Matter of Harry T. v. Lana K.

Matter of Harry T. v Lana K. (2023 NY Slip Op 03296)
Matter of Harry T. v Lana K.
2023 NY Slip Op 03296
Decided on June 15, 2023
Appellate Division, First Department
Published by New York State Law Reporting Bureau pursuant to Judiciary Law § 431.
This opinion is uncorrected and subject to revision before publication in the Official Reports.


Decided and Entered: June 15, 2023
Before: Renwick, A.P.J., Kennedy, Mendez, Rodriguez, Higgitt, JJ.

Docket No. F-40113/15, F-40113/15/19A Appeal No. 475-476 Case No. 2022-2519, 2020-03945

[*1]In the Matter of Harry T., Petitioner-Appellant,

v

Lana K., Respondent-Respondent.



In the Matter of Harry T., Petitioner-Respondent,

v

Lana K., Respondent-Appellant.




Polly N. Passonneau, P.C., New York (Polly N. Passonneau of counsel), for appellant/respondent.

The Virdone Law Firm, P.C., Westbury (John Virdone of counsel), for respondent/appellant.



Order, Family Court, New York County (Emily M. Olshansky, J.), entered on or about July 8, 2020, which, to the extent appealed from as limited by the briefs, denied respondent-mother's objections to the order of support, same court (Kevin Mahoney, Support Magistrate), entered on or about November 4, 2019, unanimously affirmed, without costs. Appeal from order, Family Court, New York County (Clark V. Richardson, J.), entered on or about May 18, 2022, which denied petitioner father's motion to stay enforcement of an order, same court and Judge, entered upon the father's default on or about January 13, 2022, unanimously dismissed, without costs, as taken from a nonappealable paper.

Family Court properly denied the mother's objections to the Support Magistrate's order, which was supported by findings of fact issued after a lengthy hearing. The Support Magistrate, who was in the best position to evaluate the testimony, found the mother's testimony not credible with respect to her reported income, found the father's testimony credible, and discounted the testimony of the mother's therapist. We can discern no basis to disturb these findings, which are entitled to great deference (see Matter of Minerva R. v Jorge L.A., 59 AD3d 243, 244 [1st Dept 2009]; Matter of Jennifer H.S. v Damien P.C., 50 AD3d 588, 588 [1st Dept 2008], lv denied 13 NY3d 710 [2009]).

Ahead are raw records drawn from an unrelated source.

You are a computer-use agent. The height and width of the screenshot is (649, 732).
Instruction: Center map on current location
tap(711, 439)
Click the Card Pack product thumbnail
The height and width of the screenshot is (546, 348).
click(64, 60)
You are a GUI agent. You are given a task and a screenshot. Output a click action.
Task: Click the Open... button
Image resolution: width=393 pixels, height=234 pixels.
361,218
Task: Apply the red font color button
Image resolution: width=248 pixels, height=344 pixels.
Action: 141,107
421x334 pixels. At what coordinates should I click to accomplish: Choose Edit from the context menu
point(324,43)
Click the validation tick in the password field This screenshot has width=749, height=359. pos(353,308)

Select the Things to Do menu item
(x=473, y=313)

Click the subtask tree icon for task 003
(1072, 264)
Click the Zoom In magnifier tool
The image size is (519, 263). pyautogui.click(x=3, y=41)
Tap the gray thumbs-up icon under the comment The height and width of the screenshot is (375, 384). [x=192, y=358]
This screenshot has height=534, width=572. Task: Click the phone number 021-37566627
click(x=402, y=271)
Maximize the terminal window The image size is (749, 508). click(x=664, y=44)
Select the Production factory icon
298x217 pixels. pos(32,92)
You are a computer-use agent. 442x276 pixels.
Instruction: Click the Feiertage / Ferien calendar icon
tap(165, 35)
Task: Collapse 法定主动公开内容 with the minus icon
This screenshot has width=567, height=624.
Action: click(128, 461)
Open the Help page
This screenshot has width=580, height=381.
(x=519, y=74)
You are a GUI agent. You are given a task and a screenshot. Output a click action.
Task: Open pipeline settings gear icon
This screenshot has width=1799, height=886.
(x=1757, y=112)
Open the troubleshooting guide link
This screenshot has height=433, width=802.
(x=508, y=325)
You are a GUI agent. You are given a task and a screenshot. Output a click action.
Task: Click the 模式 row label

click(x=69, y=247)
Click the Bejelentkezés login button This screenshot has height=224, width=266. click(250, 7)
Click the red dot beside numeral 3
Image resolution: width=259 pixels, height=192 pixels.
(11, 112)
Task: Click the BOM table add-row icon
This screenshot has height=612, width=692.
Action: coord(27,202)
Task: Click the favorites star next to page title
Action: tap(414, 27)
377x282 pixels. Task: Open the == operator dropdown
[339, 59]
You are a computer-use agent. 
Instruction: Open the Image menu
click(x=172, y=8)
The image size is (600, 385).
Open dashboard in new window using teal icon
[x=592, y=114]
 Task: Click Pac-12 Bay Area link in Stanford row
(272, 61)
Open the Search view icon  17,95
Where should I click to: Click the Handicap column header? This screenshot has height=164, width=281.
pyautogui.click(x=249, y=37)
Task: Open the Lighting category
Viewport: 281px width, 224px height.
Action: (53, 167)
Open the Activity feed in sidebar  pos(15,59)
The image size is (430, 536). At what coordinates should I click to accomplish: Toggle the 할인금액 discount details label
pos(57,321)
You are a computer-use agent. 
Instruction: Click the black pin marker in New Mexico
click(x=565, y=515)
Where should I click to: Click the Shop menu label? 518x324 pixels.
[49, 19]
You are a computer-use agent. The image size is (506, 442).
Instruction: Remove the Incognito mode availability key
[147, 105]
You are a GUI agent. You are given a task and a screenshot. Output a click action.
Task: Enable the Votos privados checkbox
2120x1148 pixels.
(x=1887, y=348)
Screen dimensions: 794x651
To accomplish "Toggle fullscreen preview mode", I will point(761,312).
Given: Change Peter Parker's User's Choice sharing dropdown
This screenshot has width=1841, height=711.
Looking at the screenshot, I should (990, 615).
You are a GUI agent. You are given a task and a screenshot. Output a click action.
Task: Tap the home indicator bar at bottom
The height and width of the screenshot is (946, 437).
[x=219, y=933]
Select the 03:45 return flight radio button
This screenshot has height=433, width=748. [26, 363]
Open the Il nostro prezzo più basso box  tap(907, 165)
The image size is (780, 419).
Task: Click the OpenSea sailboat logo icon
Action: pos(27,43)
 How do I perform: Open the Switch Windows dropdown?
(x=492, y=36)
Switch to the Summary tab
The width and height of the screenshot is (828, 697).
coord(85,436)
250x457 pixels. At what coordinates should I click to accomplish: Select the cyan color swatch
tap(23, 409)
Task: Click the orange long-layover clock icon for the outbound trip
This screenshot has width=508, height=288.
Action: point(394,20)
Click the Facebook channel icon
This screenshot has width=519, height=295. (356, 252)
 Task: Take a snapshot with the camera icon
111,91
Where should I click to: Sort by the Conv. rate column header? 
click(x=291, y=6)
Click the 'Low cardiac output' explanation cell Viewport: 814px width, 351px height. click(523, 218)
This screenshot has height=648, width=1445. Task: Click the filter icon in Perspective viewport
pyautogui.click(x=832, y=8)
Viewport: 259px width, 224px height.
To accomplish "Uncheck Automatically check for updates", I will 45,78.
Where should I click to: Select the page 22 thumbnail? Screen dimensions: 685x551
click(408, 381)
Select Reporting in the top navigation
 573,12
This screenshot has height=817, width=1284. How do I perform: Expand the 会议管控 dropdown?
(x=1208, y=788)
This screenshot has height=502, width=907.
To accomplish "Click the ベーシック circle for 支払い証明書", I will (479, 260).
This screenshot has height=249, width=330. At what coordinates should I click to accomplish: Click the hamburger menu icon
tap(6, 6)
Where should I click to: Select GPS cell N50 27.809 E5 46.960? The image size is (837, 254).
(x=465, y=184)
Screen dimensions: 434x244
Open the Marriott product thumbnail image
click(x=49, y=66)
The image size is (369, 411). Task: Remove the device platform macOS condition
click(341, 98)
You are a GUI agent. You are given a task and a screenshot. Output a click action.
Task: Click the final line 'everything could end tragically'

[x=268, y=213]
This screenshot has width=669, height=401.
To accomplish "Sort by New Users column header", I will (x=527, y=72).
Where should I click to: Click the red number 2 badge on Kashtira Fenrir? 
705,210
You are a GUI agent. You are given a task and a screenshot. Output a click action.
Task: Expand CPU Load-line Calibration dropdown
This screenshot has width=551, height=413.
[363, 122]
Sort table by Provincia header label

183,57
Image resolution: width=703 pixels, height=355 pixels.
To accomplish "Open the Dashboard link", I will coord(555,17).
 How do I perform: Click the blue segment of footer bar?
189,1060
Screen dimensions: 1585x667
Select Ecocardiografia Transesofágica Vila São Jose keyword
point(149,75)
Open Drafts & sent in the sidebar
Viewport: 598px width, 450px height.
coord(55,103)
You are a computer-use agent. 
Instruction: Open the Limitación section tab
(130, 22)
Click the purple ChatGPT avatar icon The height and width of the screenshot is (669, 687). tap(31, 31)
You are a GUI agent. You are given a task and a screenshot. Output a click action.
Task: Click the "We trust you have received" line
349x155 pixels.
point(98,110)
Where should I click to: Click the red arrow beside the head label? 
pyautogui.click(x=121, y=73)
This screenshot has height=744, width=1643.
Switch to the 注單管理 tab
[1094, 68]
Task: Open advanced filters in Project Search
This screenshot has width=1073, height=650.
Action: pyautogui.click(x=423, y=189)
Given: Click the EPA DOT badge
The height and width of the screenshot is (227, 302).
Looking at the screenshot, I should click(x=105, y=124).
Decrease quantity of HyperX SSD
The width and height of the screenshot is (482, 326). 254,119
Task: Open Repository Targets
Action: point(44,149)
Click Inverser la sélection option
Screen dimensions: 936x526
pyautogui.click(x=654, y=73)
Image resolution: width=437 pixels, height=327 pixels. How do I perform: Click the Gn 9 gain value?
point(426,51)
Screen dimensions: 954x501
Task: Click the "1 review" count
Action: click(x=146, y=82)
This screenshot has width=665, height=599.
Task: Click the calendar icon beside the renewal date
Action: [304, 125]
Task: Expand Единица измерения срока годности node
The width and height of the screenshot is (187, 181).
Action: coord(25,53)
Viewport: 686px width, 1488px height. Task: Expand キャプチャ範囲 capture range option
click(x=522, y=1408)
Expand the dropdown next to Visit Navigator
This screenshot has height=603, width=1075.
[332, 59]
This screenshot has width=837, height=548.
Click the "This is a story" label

The Support Magistrate providently exercised his discretion in imputing income to the mother based on her earning potential as a dentist and on her other assets, as it is permissible to impute income when a party's account of finances is suspect or not credible (see Family Court Act § 413[1]; Matter of McElhaney v Okebiyi, 103 AD3d 544, 544 [1st Dept 2013]). Similarly, use of the National Bureau of Labor and Statistics to determine the median income for a dentist was not an improvident exercise of discretion, as there were no credible records of the mother's income (see Matter of Commissioner of Social Servs. [Daeda] v Monica, 10 AD3d 260, 260 [1st Dept 2004]).

Family Court properly denied the father's motion to stay enforcement of the January 13, 2022 order, as that order was entered upon his default. The proper procedure to challenge an order entered upon a default is a motion to vacate the default and then, should the motion be denied, an appeal from the denial of that motion (CPLR 5015). Because the father failed to move under CPLR 5015(a) to vacate his default before the issuance of the order from which he appeals, he is foreclosed from raising that issue on appeal (see Garland v Garland, 28 AD3d 481, 481 [2d Dept 2006]). Even if we were to consider the father's appeal as one from an order denying a motion to reargue, it would not be properly before us, as the denial of a motion for reargument is not appealable (Smith v Peirera, 176 AD3d 491, 491-492 [1st Dept 2019]).

We have considered the parties' remaining arguments and find them unavailing.THIS CONSTITUTES THE DECISION AND ORDER

OF [*2]THE SUPREME COURT, APPELLATE DIVISION, FIRST DEPARTMENT.